ZIEL 1: Fasse im Text zum Hackerkongress den Absatz, der mit „Einige im Publikum jubeln“ beginnt, in kürzerer Form zusammen und behalte dabei seine wichtigsten Fakten.

TEXTBLOCK:
☆ ☆ ☆

Kongress der Hacker: Geregeltes Chaos
Der Chaos Communication Congress in Hamburg vereint Technik und Aktivismus. Dieses Jahr ging es vor allem um eins: Solidarität.
Kurz bevor der Jahresrückblick des Chaos Computer Club (CCC) so richtig losgehen kann, betreten vier Vermummte die Bühne, stellen sich vor die Speaker*innen und halten ihr Transparent vor sich. „Betroffenen glauben!“, steht darauf. „CCC, zehntausend Schützer“, rufen sie und werfen Flugblätter in die vorderen Reihen im Saal 1 im Hamburger Kongresszentrum CCH.
Einige im Publikum jubeln, noch mehr der etwa 3.000 Menschen aber bleiben still. Es ist Samstagnachmittag, der 28. Dezember 2024, und der Jahresrückblick, eine der beliebtesten Veranstaltungen beim jährlichen Hackerkongress in Hamburg, wird durch einen Protest gestört. Einer der Freiwilligen vom CCC, der gerade das Bühnenprogramm betreut, tritt auf die Bühne, gibt den Aktivistis nur eine Minute Redezeit.

☆ ☆ ☆

MATERIAL:

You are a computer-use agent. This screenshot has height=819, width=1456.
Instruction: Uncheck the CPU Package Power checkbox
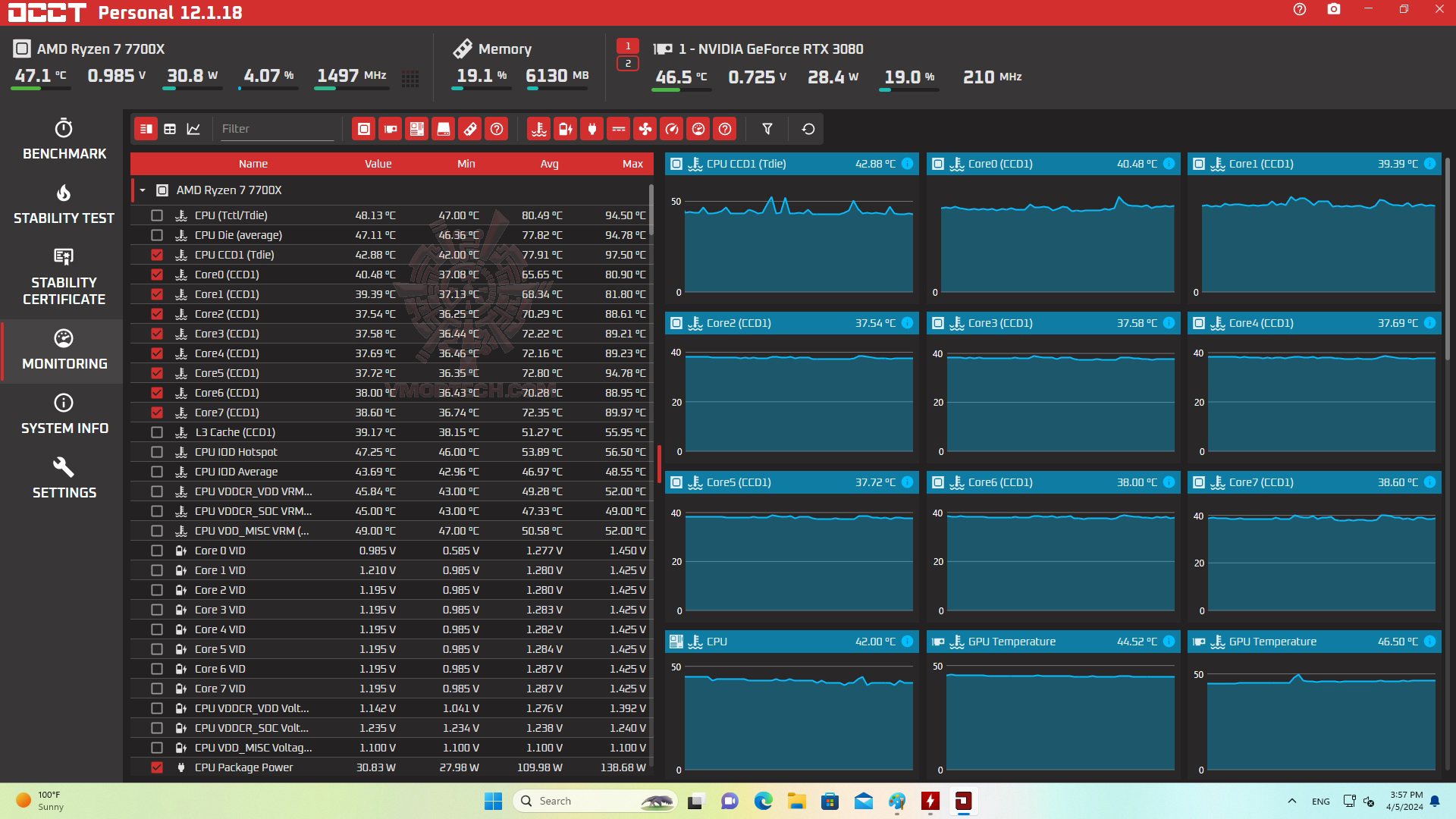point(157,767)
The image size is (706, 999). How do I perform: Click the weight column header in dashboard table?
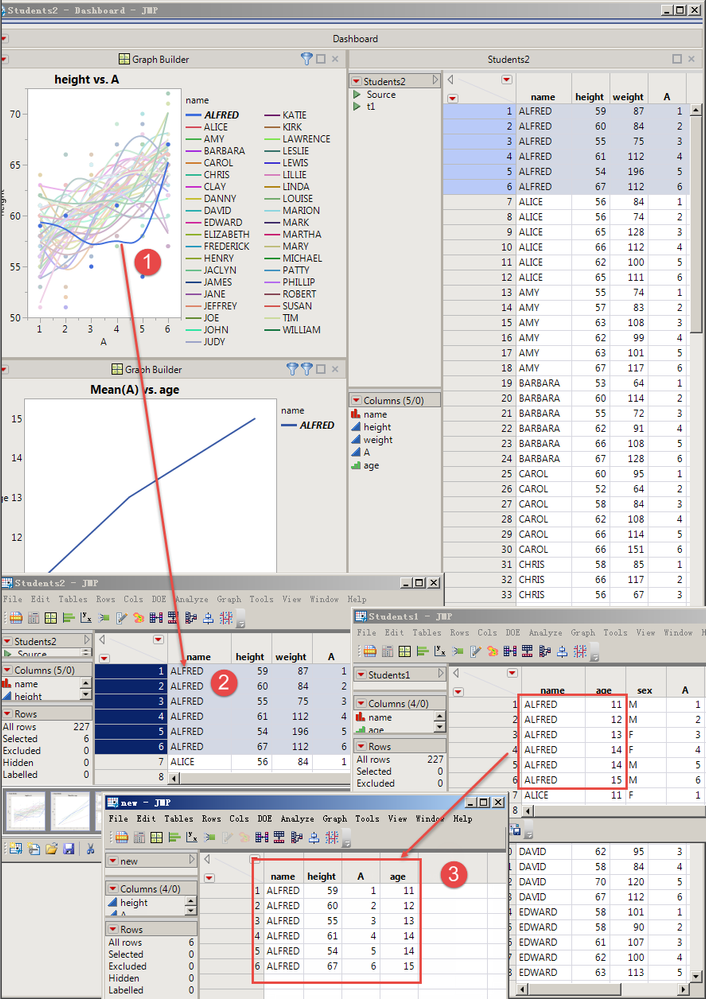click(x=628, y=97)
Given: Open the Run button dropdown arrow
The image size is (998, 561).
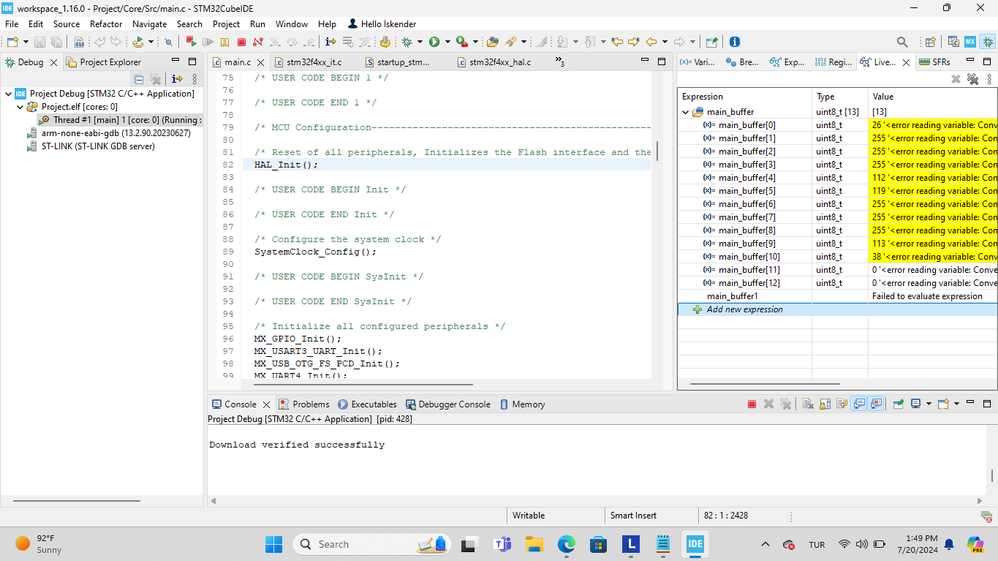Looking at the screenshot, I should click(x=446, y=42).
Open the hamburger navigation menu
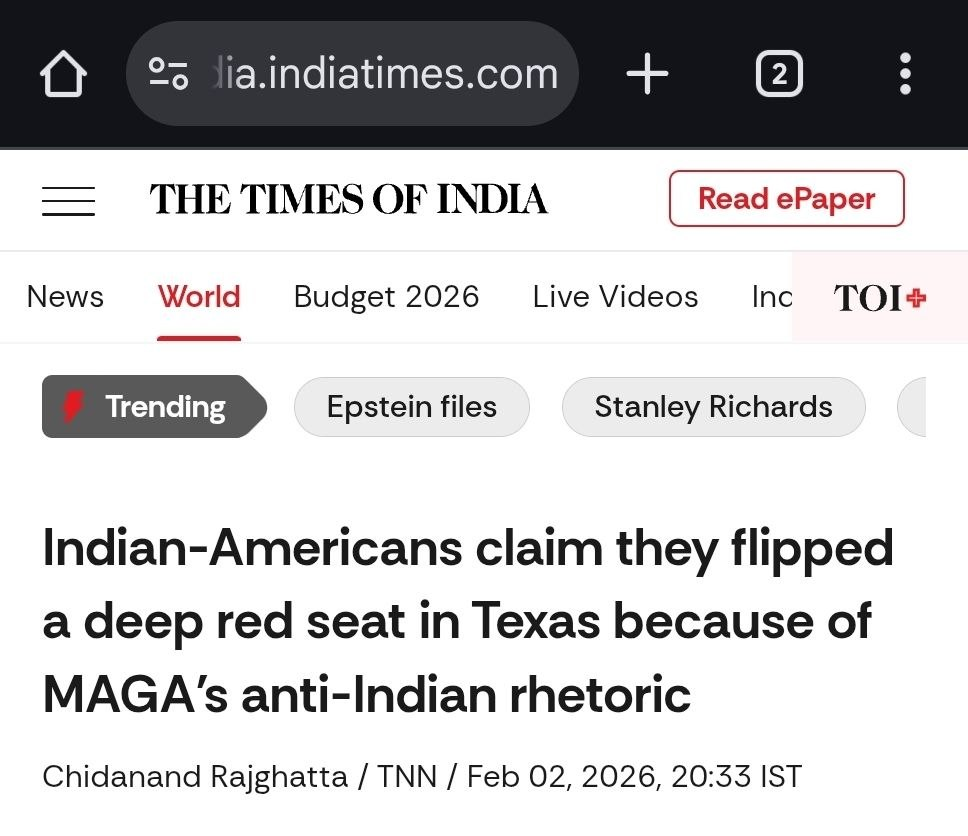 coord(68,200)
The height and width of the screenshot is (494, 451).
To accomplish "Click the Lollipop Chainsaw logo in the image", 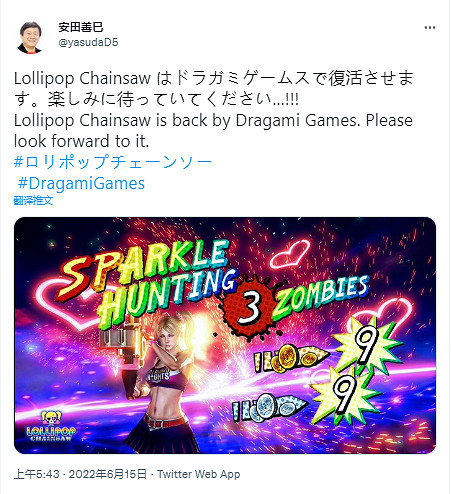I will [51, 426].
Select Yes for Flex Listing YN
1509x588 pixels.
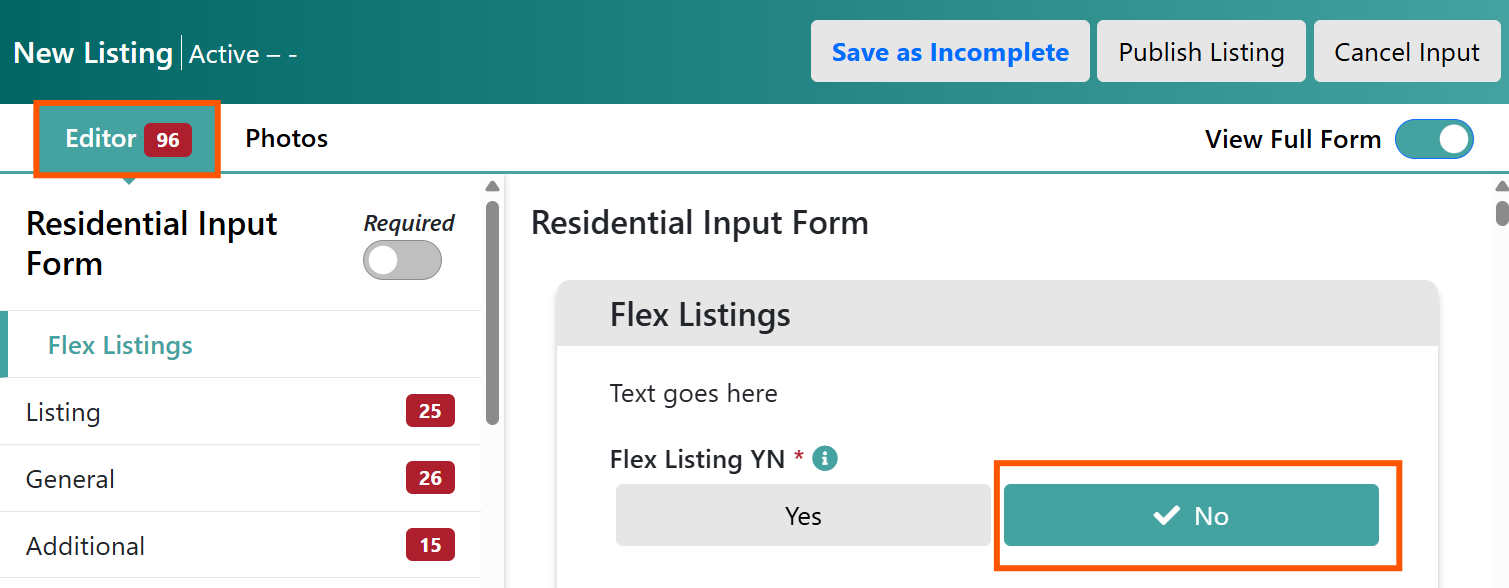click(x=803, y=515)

☆ ☆ ☆

ZIEL 2: Zieh aus der Liste jede Zeile heraus, in der das Wort „size“ vorkommt.

ERGEBNIS 1: Am Samstagnachmittag, dem 28. Dezember 2024, stört ein Protest den Jahresrückblick, eine der beliebtesten Veranstaltungen des jährlichen Hackerkongresses in Hamburg. Von den etwa 3.000 Menschen im Publikum jubeln einige, die meisten bleiben still. Ein Freiwilliger des CCC, der das Bühnenprogramm betreut, gibt den Aktivistis nur eine Minute Redezeit.

ERGEBNIS 2:
The image size is (706, 999). How do I perform: Click the weight column header in dashboard table?
The image size is (998, 561).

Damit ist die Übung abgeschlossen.